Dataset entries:
/---

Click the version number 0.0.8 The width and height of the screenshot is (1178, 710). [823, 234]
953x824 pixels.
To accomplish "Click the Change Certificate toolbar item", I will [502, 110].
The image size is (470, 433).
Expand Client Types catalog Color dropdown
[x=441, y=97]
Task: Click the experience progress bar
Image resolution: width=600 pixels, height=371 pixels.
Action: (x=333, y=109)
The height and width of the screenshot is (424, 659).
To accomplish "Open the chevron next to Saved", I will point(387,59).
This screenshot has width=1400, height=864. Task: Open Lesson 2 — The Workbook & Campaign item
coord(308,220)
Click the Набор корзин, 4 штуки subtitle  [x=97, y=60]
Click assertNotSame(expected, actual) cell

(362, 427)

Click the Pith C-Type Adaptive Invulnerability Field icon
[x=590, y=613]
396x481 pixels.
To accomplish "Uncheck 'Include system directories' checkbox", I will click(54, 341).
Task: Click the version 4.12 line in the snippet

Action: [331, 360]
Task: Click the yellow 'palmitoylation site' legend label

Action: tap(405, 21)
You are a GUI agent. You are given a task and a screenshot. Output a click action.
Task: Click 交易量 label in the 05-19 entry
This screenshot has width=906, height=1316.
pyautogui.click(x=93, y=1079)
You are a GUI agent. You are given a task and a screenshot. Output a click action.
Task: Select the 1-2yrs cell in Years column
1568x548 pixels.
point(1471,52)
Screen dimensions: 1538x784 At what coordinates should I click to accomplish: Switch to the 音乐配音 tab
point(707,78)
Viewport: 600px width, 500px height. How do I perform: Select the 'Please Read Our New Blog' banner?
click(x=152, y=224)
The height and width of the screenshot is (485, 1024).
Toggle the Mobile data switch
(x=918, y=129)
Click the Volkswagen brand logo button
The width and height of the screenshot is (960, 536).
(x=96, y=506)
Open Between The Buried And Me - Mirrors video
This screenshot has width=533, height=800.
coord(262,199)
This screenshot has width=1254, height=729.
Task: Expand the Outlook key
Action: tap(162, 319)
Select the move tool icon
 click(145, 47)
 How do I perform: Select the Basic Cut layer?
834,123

\---

All records shown above are to be given again verbatim.

* [Reply to the task]:
Click the version number 0.0.8 The width and height of the screenshot is (1178, 710). [823, 234]
953x824 pixels.
To accomplish "Click the Change Certificate toolbar item", I will [502, 110].
The image size is (470, 433).
Expand Client Types catalog Color dropdown
[x=441, y=97]
Task: Click the experience progress bar
Image resolution: width=600 pixels, height=371 pixels.
Action: (x=333, y=109)
The height and width of the screenshot is (424, 659).
To accomplish "Open the chevron next to Saved", I will point(387,59).
This screenshot has width=1400, height=864. Task: Open Lesson 2 — The Workbook & Campaign item
coord(308,220)
Click the Набор корзин, 4 штуки subtitle  [x=97, y=60]
Click assertNotSame(expected, actual) cell

(362, 427)

Click the Pith C-Type Adaptive Invulnerability Field icon
[x=590, y=613]
396x481 pixels.
To accomplish "Uncheck 'Include system directories' checkbox", I will click(54, 341).
Task: Click the version 4.12 line in the snippet

Action: [331, 360]
Task: Click the yellow 'palmitoylation site' legend label

Action: tap(405, 21)
You are a GUI agent. You are given a task and a screenshot. Output a click action.
Task: Click 交易量 label in the 05-19 entry
This screenshot has width=906, height=1316.
pyautogui.click(x=93, y=1079)
You are a GUI agent. You are given a task and a screenshot. Output a click action.
Task: Select the 1-2yrs cell in Years column
1568x548 pixels.
point(1471,52)
Screen dimensions: 1538x784 At what coordinates should I click to accomplish: Switch to the 音乐配音 tab
point(707,78)
Viewport: 600px width, 500px height. How do I perform: Select the 'Please Read Our New Blog' banner?
click(x=152, y=224)
The height and width of the screenshot is (485, 1024).
Toggle the Mobile data switch
(x=918, y=129)
Click the Volkswagen brand logo button
The width and height of the screenshot is (960, 536).
(x=96, y=506)
Open Between The Buried And Me - Mirrors video
This screenshot has width=533, height=800.
coord(262,199)
This screenshot has width=1254, height=729.
Task: Expand the Outlook key
Action: tap(162, 319)
Select the move tool icon
 click(145, 47)
 How do I perform: Select the Basic Cut layer?
834,123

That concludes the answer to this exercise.